Elle était au bord de la plage attenante au village et à la forêt. Les battements de la pluie sur le sol se transformèrent bientôt en bruit de galop. Au loin, sur la plage, elle vit un groupe de cavaliers, armés. Leurs armures, leurs armes ne lui étaient absolument pas familières. Une appréhension soudaine l’envahit. Elle continua à observer les hommes en selle qui s’approchaient d’elle dangereusement. Et elle les vit. Leurs casques étaient bardés de fourrure, leurs armures étaient constituées de différentes pièces de cuir qui se juxtaposaient. Dès qu’ils furent proches d’elle, ils brandirent vers le ciel leurs arcs armés de flèche. Puis, elle découvrit leurs visages sous les bandes d’hermines qui ornaient leurs casques oblongs. Les yeux, petits, étaient comme enfoncés dans leurs orbites, le teint jaune, les joues griffées de longues cicatrices rougeâtres et les cheveux d’un noir de jais encadraient leurs joues creuses. Ils avaient le sourire cruel et dément. La peur la tétanisait et elle ne pouvait plus faire un seul mouvement. Les cavaliers passèrent près d’elle, sans la voir. Elle entendit alors les cris de terreur et de douleur derrière elle. L’odeur de suie et de sang remplaçait bientôt l’embrun de la mer. Puis, alors que tous étaient derrière elle, un des cavaliers s’arrêta devant elle. Il n’avait pas ce teint jaunâtre ni ces yeux noirs. Il avait le visage clair et ses yeux verts brillaient de paillettes dorées. Ses joues avaient les mêmes cicatrices, il portait la même armure. Des boucles cendrées encadraient son visage fin. Étrangement, la peur disparut. Elle voulait rejoindre cet homme et partir loin. Il se pencha alors vers elle, lui tendit la main, et lui murmura d’une voix d’outre tombe :

“ Veni, Venifica ! Omnes morientur. “ (“Viens, sorcière ! Ils vont tous mourir.”).

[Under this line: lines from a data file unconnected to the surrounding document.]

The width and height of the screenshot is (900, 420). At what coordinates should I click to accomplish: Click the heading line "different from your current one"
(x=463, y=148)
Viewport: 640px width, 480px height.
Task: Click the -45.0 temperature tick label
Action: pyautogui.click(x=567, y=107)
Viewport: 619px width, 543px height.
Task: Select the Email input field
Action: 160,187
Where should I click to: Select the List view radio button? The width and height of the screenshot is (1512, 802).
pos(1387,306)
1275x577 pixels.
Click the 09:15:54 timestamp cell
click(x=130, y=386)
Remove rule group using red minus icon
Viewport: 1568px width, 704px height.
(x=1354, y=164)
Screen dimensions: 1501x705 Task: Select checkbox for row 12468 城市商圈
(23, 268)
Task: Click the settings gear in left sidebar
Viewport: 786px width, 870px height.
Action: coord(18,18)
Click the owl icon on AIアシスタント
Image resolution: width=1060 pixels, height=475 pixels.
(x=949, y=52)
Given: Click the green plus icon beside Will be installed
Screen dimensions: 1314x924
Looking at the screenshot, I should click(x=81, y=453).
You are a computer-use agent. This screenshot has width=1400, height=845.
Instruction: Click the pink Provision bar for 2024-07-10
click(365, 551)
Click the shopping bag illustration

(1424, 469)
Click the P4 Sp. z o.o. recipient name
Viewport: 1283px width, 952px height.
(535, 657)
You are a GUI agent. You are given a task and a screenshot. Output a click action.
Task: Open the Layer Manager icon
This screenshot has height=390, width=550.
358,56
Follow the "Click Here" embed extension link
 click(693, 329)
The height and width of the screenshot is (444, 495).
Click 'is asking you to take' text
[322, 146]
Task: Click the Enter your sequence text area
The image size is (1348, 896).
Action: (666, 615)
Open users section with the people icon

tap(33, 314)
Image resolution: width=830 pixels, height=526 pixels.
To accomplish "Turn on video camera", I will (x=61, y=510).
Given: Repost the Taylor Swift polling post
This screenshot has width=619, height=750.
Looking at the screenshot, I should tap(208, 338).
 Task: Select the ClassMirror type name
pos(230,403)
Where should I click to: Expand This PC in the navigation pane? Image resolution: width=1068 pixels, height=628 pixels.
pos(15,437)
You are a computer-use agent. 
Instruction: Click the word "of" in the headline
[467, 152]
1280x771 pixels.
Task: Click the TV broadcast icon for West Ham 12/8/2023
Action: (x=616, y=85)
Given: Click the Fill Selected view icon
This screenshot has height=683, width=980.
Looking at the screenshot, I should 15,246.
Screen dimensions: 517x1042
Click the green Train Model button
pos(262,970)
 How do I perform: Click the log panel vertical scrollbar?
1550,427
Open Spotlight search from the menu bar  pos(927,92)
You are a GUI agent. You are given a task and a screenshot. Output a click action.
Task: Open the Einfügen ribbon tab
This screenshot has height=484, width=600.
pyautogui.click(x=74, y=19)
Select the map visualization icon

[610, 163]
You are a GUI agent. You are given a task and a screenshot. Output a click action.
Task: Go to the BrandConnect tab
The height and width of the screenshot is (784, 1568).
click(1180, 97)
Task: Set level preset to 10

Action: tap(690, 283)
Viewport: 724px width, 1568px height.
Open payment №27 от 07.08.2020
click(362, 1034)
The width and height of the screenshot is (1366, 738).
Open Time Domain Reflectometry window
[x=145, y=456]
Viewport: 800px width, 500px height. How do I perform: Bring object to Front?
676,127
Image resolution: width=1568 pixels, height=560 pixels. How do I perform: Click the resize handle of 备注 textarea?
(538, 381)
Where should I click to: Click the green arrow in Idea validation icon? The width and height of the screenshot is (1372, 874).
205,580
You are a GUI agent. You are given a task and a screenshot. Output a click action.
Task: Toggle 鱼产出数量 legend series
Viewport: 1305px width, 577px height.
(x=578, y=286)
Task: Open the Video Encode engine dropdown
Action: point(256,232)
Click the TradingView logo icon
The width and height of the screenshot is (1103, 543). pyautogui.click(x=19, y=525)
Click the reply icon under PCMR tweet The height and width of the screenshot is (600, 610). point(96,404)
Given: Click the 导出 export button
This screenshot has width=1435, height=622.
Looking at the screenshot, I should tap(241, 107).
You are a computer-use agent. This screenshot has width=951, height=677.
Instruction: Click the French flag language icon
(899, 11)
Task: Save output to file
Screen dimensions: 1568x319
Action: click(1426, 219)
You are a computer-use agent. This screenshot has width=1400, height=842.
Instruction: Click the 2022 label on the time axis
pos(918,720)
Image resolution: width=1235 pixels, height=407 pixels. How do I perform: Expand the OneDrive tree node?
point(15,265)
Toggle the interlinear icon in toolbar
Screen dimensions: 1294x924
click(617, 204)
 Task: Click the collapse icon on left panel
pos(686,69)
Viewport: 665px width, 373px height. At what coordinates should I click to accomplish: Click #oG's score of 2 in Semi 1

Ahona ouvrit subitement les yeux, le cœur battant la chamade et le front en sueur. Elle devait alerter le village. Ils allaient être attaqués.

*druide chez les celtes dont la spécialité était le culte, les arts divinatoires et la médecine.

** L'Armorique était le nom de la région donnée à la région qui correspond plus ou moins à la Bretagne actuelle.